Court Opinion

ID: 9682751
Source: CourtListenerOpinion
Date Created: 2023-08-24 13:16:15.553662+00
Date Added: 2024-06-11T18:17:41.222977
License: Public Domain

OPINION ON STATE’S MOTION FOR REHEARING
TOM G. DAVIS, Judge.
On original submission the panel reversed this case, relying on Dickey v. State, 552 S.W.2d 467 (Tex.Cr.App.); Balli v. State, 530 S.W.2d 123 (Tex.Cr.App.), and Bentley v. State, 535 S.W.2d 651 (Tex.Cr.App.), insofar as these cases related to the essential elements of public intoxication. The panel relied on these cases to determine whether the appellant was shown to have been intoxicated “to the degree that he may endanger himself or another.”

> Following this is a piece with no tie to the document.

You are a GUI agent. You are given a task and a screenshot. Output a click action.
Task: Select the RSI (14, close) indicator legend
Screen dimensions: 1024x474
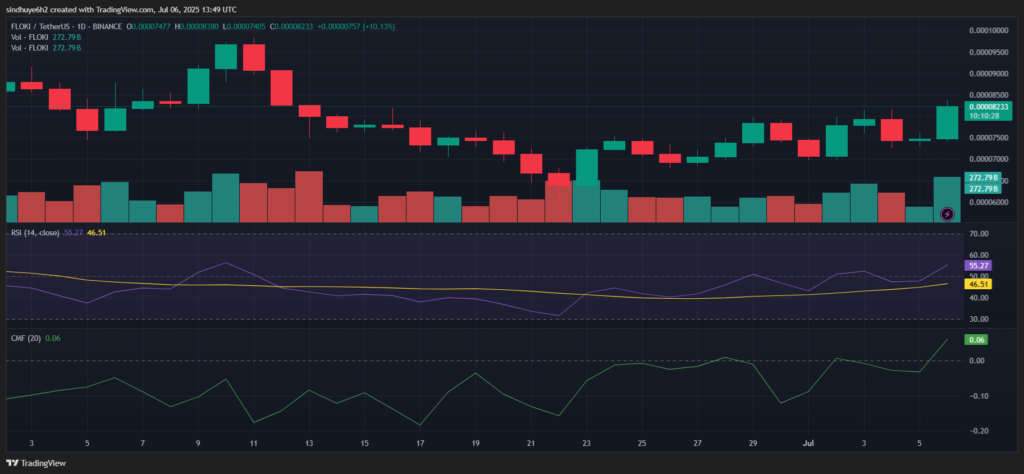pos(37,232)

It must be borne in mind that we are here faced with the question of proof necessary to establish probable cause for arrest rather than proof essential to a judicial determination of guilt. The test of probable cause for an arrest without a warrant as stated by the United States Supreme Court in Beck v. Ohio, 379 U.S. 89, 85 S.Ct. 223, 13 L.Ed.2d 142 and McCray v. Illinois, 386 U.S. 300, 87 S.Ct. 1056, 18 L.Ed.2d 62, is:
“Whether at that moment the facts and circumstances within the officer’s knowledge and of which [he] had reasonably trustworthy information were sufficient to warrant a prudent man in believing that the [arrested person] had committed or was committing an offense.”
Thus, when an officer is confronted with a person intoxicated in a public place, his determination as to possible danger that may befall the individual is not reviewed under the same standard used in a judicial determination of guilt.
In the instant case, the appellant was first observed at 1:50 a. m. sitting as a passenger in a car blocking both westbound lanes of Ross Avenue in Dallas. The car did not move through a changing of the traffic light while the appellant appeared to be conversing with a young woman standing on the corner. Only when the patrol ear turned on its red lights was the car driven to the curb.
The driver got out of the vehicle and talked with the other officer while the arresting officer approached the passenger side of the car. He had observed that the appellant’s head was bobbing and weaving back and forth. The officer noticed that appellant’s eyes were bloodshot and glassy. The appellant was unable to respond to questions from the officer, only mumbling incoherently.
The appellant stepped out of the car at the officer’s request. When asked for identification, the appellant fumbled around, patted his pocket, and finally stated that he had no identification. The officer arrested appellant and a search incident thereto resulted in the officer finding heroin in the appellant’s pocket.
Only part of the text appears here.